Plotting Loss Transition

In [None]:
def smooth_curve(points, factor=0.8):
    smoothed_points = []
    for point in points:
        if smoothed_points:
            previous = smoothed_points[-1]
            smoothed_points.append(previous * factor + point * (1 - factor))
        else:
            smoothed_points.append(point)
    return smoothed_points

plt.plot(range(1, len(mae_history[lowest_index][int(num_epochs/10):]) + 1), mae_history[lowest_index][int(num_epochs/10):])
plt.xlabel('Epochs')
plt.ylabel('Validation MAE')
plt.show()

smooth_mae_history = smooth_curve(mae_history[lowest_index][int(num_epochs/10):])
plt.plot(range(1, len(smooth_mae_history) + 1), smooth_mae_history)
plt.xlabel('Epochs')
plt.ylabel('Validation MAE')
plt.show()


# Isolating Parameters and Printing them Out

Scaling Data Set Function

In [None]:
def scaleDataset(data):
    data = std_scaler.fit_transform(data.to_numpy())
    dict = {'Time':data[:, 0], 'Current':data[:, 1], 'Spin Coating':data[:, 2] ,'Increaing PPM':data[:, 3], 'Temperature':data[:, 4], 'Repeat Sensor Use':data[:, 5], 'Days Elapsed':data[:, 6]}
    return pd.DataFrame(dict)


### Isolating Spin Coating

In [None]:
# Split the data labels with spin coating 0 and 1

sc_index = [np.where(dataset['Spin Coating'].to_numpy()  == 0)[0], np.where(dataset['Spin Coating'].to_numpy()  == 1)[0]]

scaled_features = scaleDataset(all_features.copy())

#The full features of the data points that use Spin Coating
sc_features = [scaled_features.iloc[sc_index[0]], scaled_features.iloc[sc_index[1]]]

#The stupid labels for Spin coating vs. not Spin coating
sc_label = [data_labels.to_numpy()[sc_index[0]], data_labels.to_numpy()[sc_index[1]]]

sc_mae = []
for i in range(0, 2):
    tmp_mae = []
    for NN in optimal_NNs:
        test_loss, test_mae, test_mse = NN.evaluate(sc_features[i], sc_label[i],batch_size=10,  verbose=1)
        tmp_mae.append(test_mae)

        #sc_predictions = correlation_plots(NN, sc_label[i], sc_features[i], "Testing Correlation Plot for SC " + str(i), "Actual", "Predicted")
        #plotGraph(sc_label[i], sc_predictions, "SC Plot")

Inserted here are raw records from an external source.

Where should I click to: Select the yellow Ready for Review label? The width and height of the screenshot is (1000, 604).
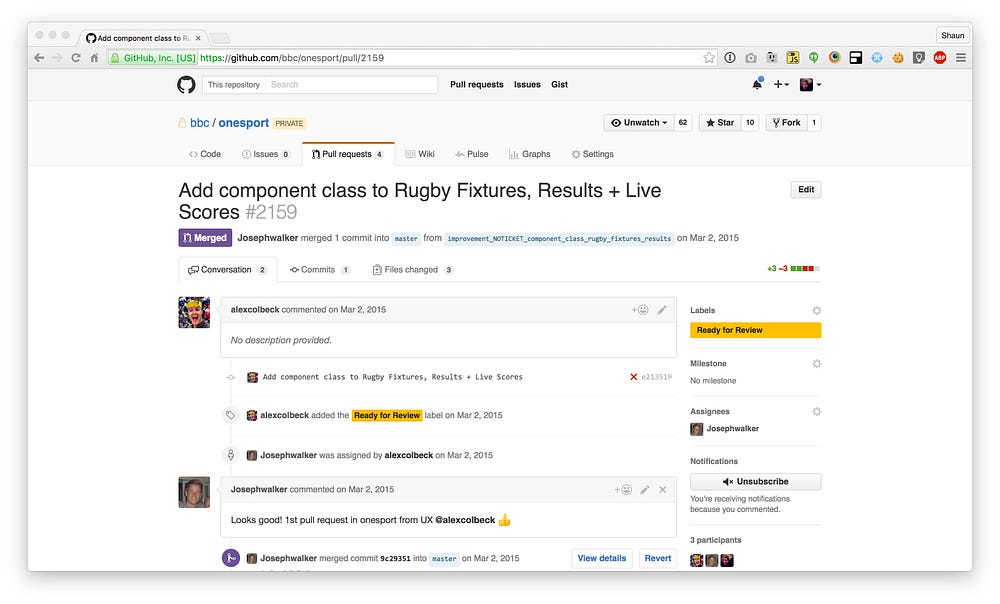tap(755, 330)
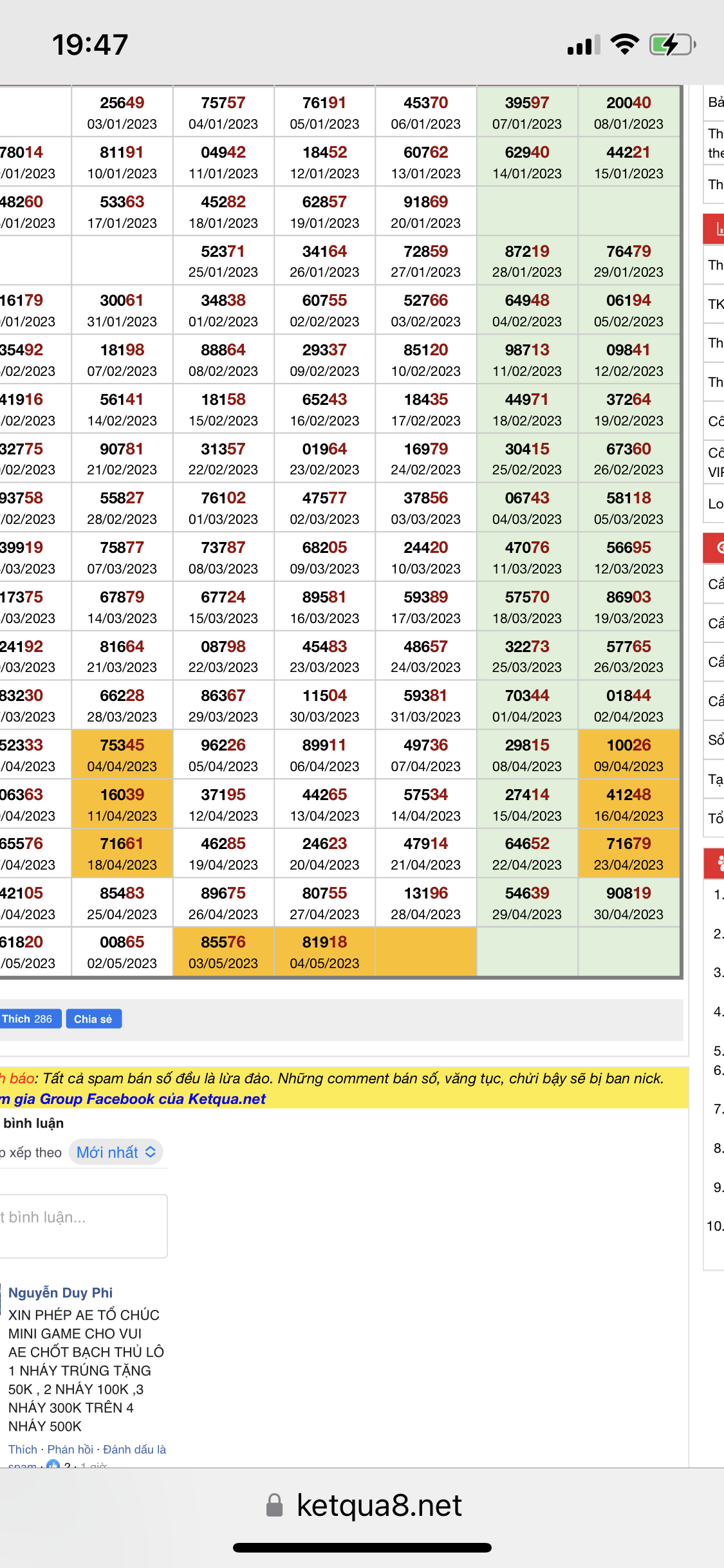The image size is (724, 1568).
Task: Click "Đánh dấu là" spam link on comment
Action: 134,1449
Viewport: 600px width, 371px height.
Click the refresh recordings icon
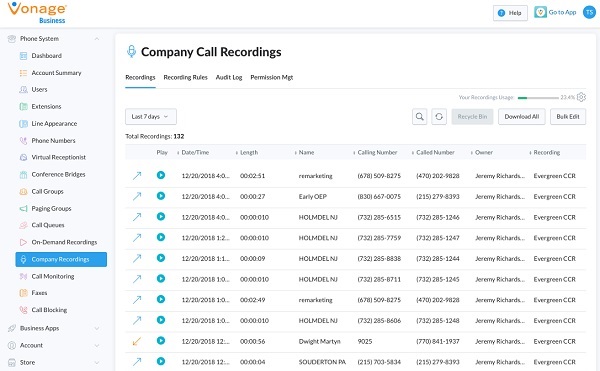(439, 117)
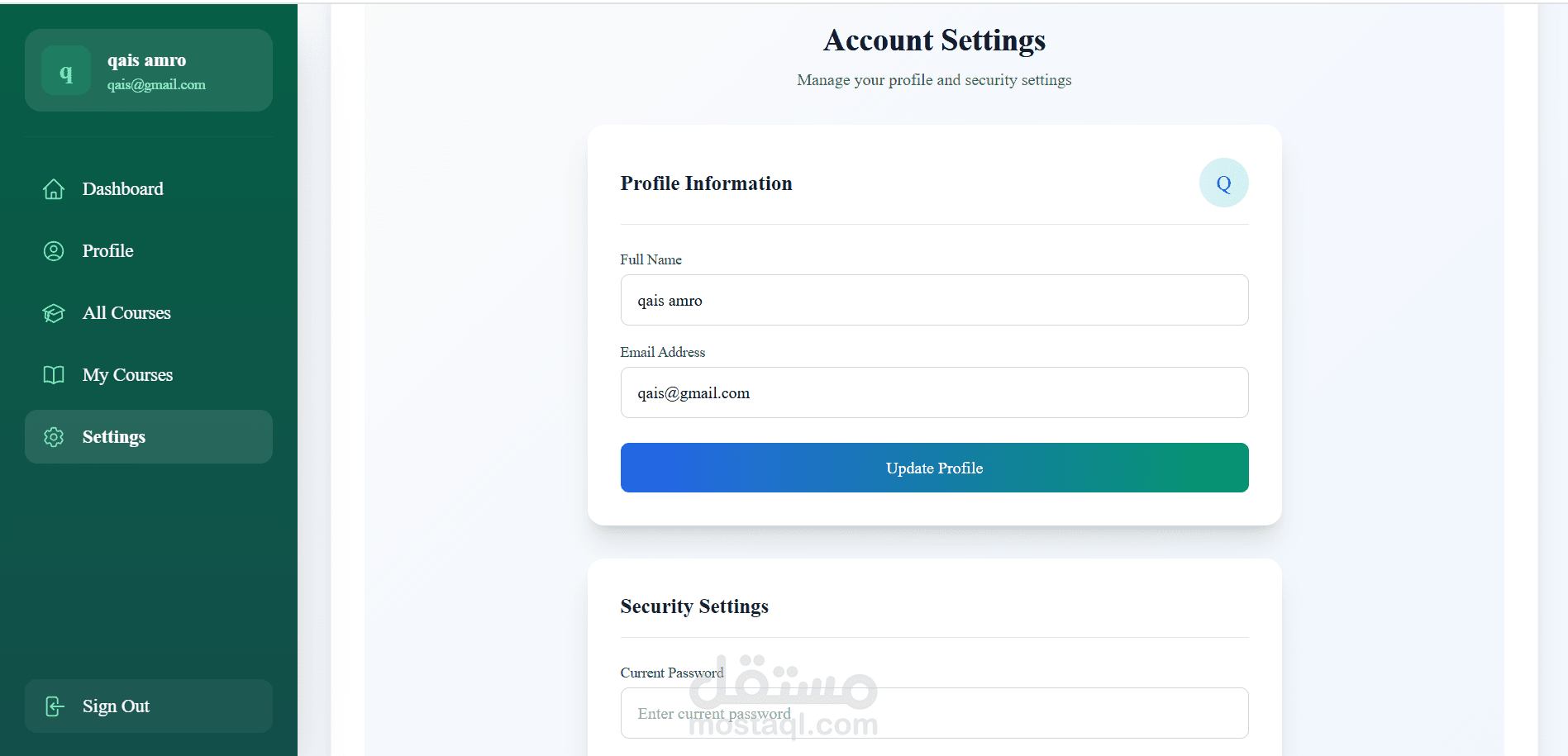The image size is (1568, 756).
Task: Select My Courses in the sidebar
Action: coord(149,375)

    sc_mae.append(tmp_mae)
    

for i in sc_mae:
    print(min(i), sum(i)/len(i) )

### Isolating Time

In [None]:
# Split the data labels with time
time_index= []
for i in range(0, 51):
    time_index.append(np.where(dataset['Time'].to_numpy()  == i)[0])

    
scaled_features = scaleDataset(all_features.copy())
#The full features of the data points that use certain time values
time_features = []
time_labels = []

for i in range(0, 51):
    time_features.append(scaled_features.iloc[time_index[i]])
    #The stupid labels for each second
    time_labels.append(data_labels.to_numpy()[time_index[i]])


time_mae = []
for i in range(15, 51):
    tmp_mae = []
    #print("TIME = ", i, "S")
    for NN in optimal_NNs:
        test_loss, test_mae, test_mse = NN.evaluate(time_features[i], time_labels[i], batch_size=10,  verbose=1)
        tmp_mae.append(test_mae)

        
        #time_predictions = correlation_plots(NN, time_labels[i], time_features[i], "Testing Correlation Plot for Time " + str(i), "Actual", "Predicted")
        #plotGraph(time_labels[i], time_predictions, "Time Plot")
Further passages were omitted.